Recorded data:

——

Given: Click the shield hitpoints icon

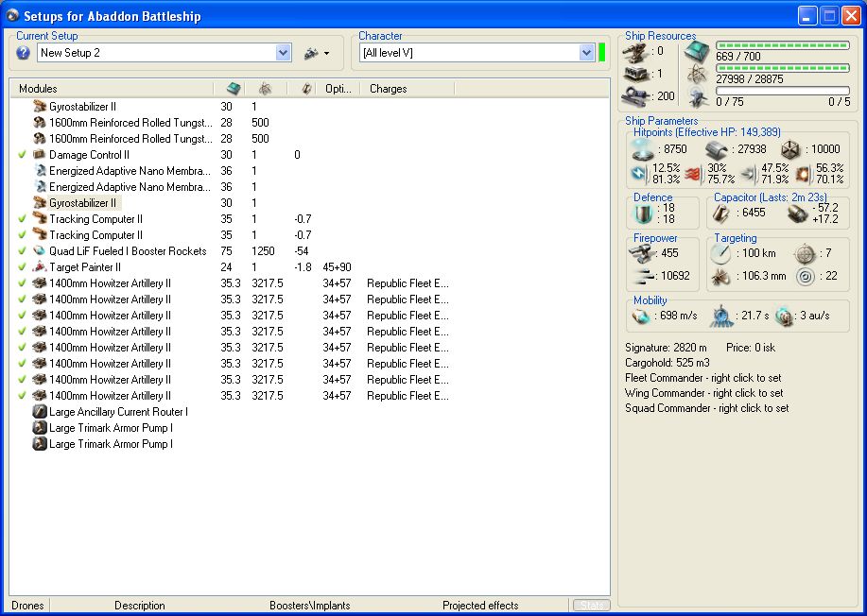Looking at the screenshot, I should point(642,149).
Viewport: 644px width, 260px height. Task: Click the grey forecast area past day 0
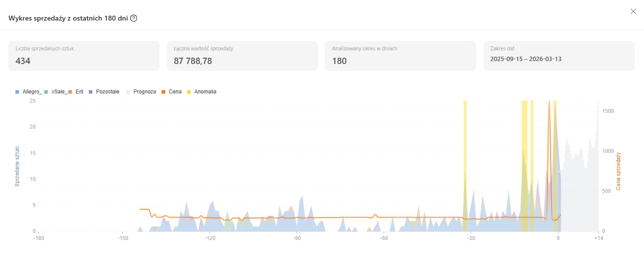pyautogui.click(x=580, y=195)
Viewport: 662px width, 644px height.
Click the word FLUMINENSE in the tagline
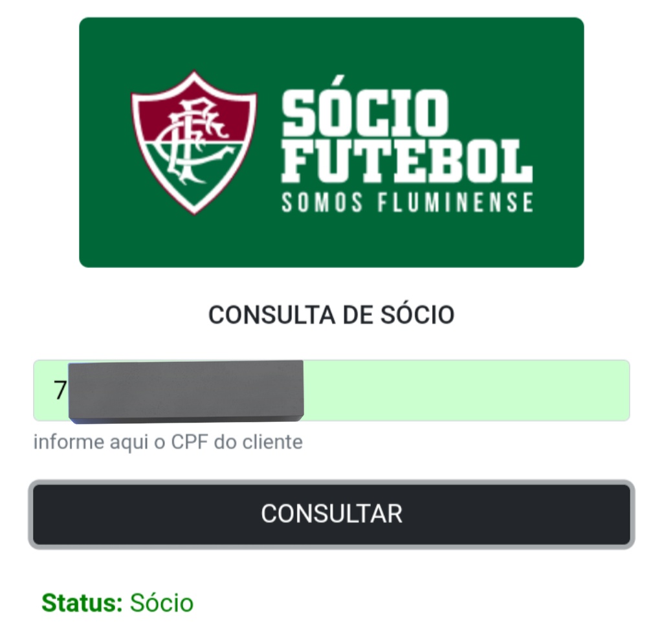pyautogui.click(x=455, y=202)
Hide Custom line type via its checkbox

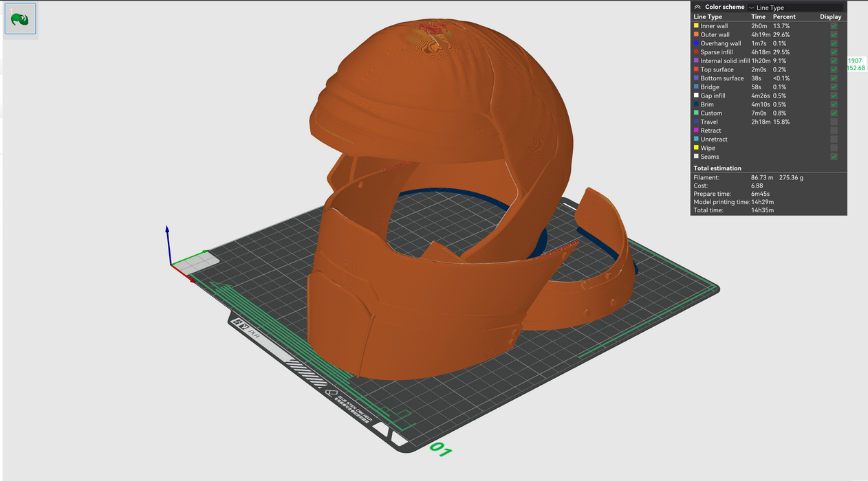(834, 113)
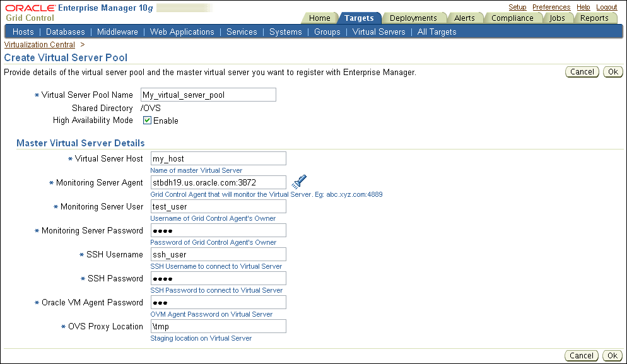Go to the Compliance tab
The width and height of the screenshot is (627, 364).
point(513,18)
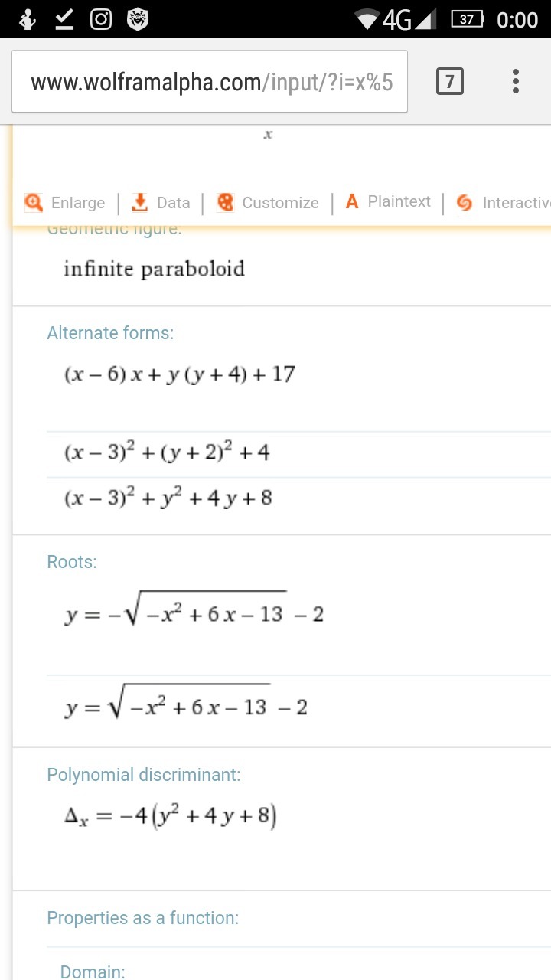
Task: Select the wolframalpha.com address bar
Action: (210, 81)
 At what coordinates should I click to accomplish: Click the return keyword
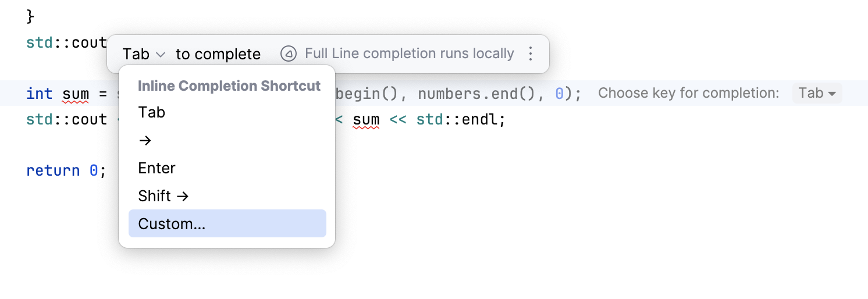click(53, 170)
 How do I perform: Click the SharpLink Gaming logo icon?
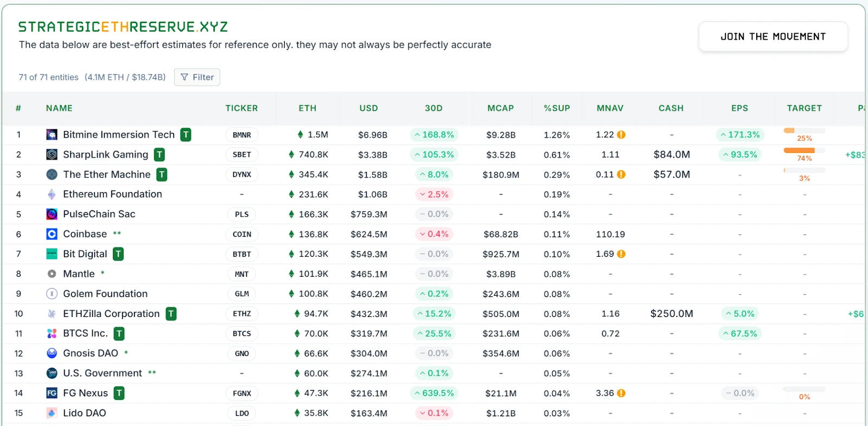[x=52, y=155]
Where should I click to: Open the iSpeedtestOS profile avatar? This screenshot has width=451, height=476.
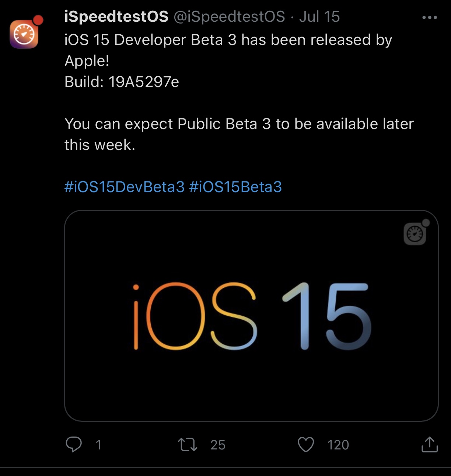[24, 34]
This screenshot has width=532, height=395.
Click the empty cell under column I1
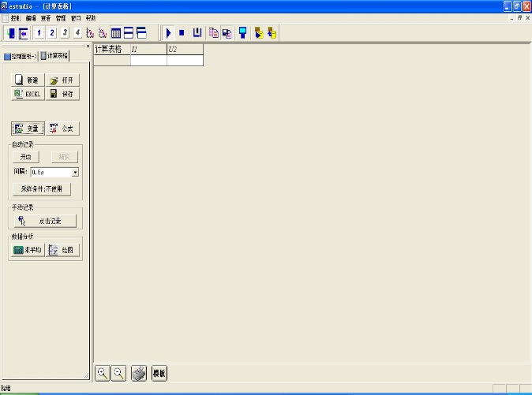[x=148, y=60]
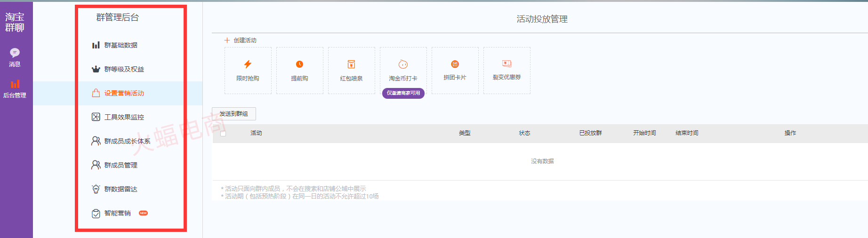
Task: Click the 消息 chat bubble icon
Action: click(x=15, y=53)
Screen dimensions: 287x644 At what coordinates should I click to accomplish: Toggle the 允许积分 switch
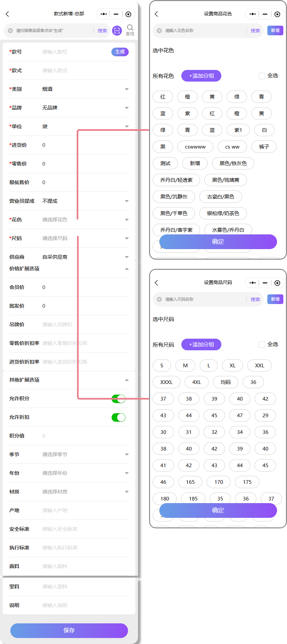click(x=118, y=399)
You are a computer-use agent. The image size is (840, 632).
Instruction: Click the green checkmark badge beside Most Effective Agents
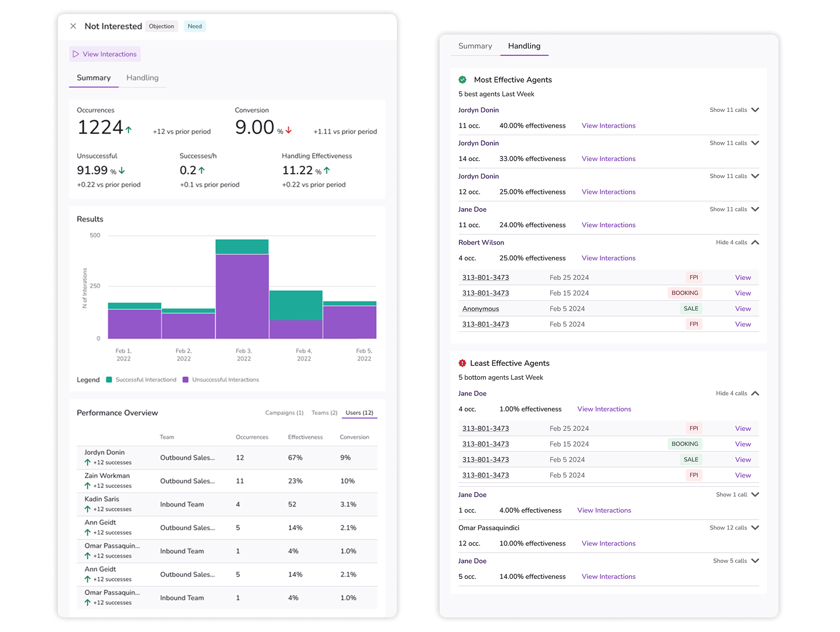click(462, 80)
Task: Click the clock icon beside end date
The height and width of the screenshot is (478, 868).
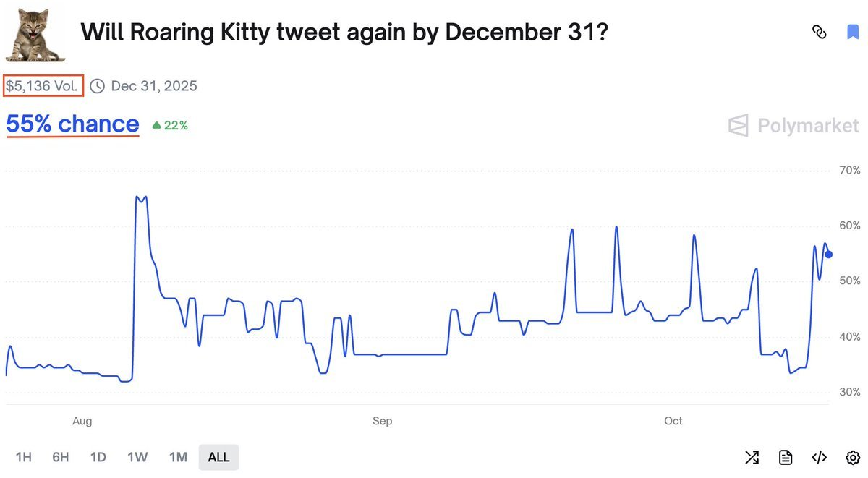Action: (x=98, y=86)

——

**What is being asked:**
Give back exactly the lines from the one with "The height and" through the end of the records above, inclusive, and omit any pictures.

**Solution to the exercise:**
The height and width of the screenshot is (478, 868).
Action: (x=98, y=86)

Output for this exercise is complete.